The 10-Year US Treasury ended last week with a yield of 2.49%, up from 1.50% on January 1, 2022. A 1% rise in 3 months is obviously very quick.
Market interest rates are certainly pricing in Federal Reserve rate hikes (way ahead of the actual occurrence), which is somewhat typical. I have to wonder, will interest rates overshoot on the high side? If I have to guess, I would say yes! This at some point, may make US Treasury Bonds an attractive opportunity.
I do feel for those younger couples who are now desiring to purchase their first home…. 30-year mortgage rates have risen from 3% to just under 5% as of last Friday. On a 400K mortgage, that’s an increase of approximately $456/month. I hope the solution won’t be for banks and mortgage lenders to lesson qualifying standards!! That caused quite a mess a few years back!
Stock Markets Crawled Higher (last week)
Last week witnessed most major stock indexes rising with the S&P 500 rising 1.81%, the Dow Jones .31% and the Nasdaq up 1.99%. Small caps bucked the trend, dropping (.38%).
The Bloomberg Aggregate Bond Index dropped (1.82%) last week and is now down (6.89%) so far in 2022.

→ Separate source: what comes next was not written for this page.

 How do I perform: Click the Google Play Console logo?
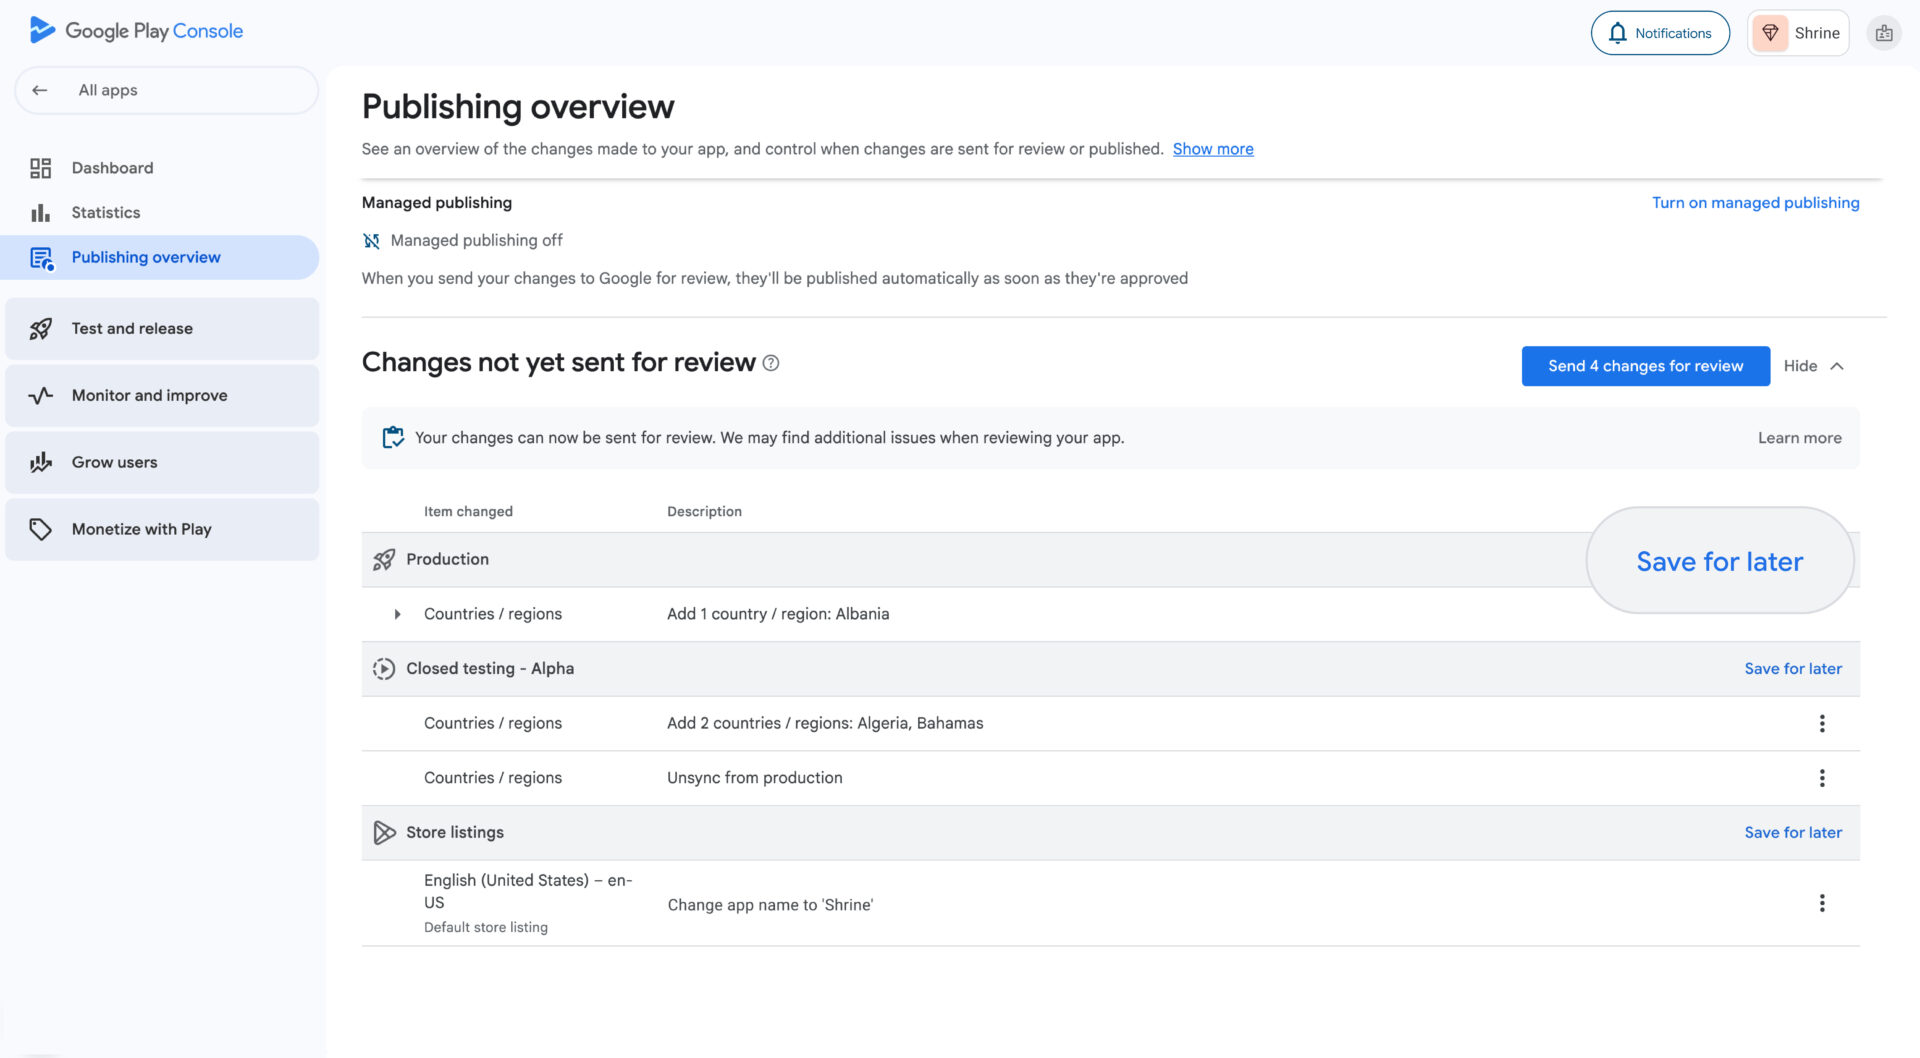(x=136, y=31)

Over the pond stocks rose slightly as foreign stocks moved up .20% and Emerging Market stocks up .23%.
Looking at Morningstar style box performance so far this year — value stocks are holding up much better than growth stocks. The Large Value stock category is up .15% on average, with the counterpart Large Growth category down (9.50%). Small Value is holding its own, down (1.40%). The deepest category in the red is Small Growth, off (13.00%) so far this year. Being diversified among the Morningstar categories is prudent, as leadership often changes hands without any forewarning. It’s certainly a good time to check on your portfolio diversification…. To arrange a consult, please call Ellen at 856-354-3200 ext. 205 or click here to schedule.
Jobs, Jobs, Jobs!
Last Thursday initial jobless claims were announced. Last week the number hit a 50 YEAR LOW with only 187,000 new claims. That’s on top of the current unemployment rate of 3.80%.
That sets us up for the monthly jobs data this week. We’ll hear how many new jobs are available, and then we’ll hear how many new jobs were filled. I’m certainly glad the unemployed are going back to work. It’s about time!!!!
I can’t help but be somewhat concerned about the job market. Worker attitudes have certainly changed over the last couple of years. If companies see profits start to shrink due to rising costs and slower growth, the employment situation could turn around quickly. Let’s hope Chairman Powell does in fact, execute a soft landing for our economy!!!!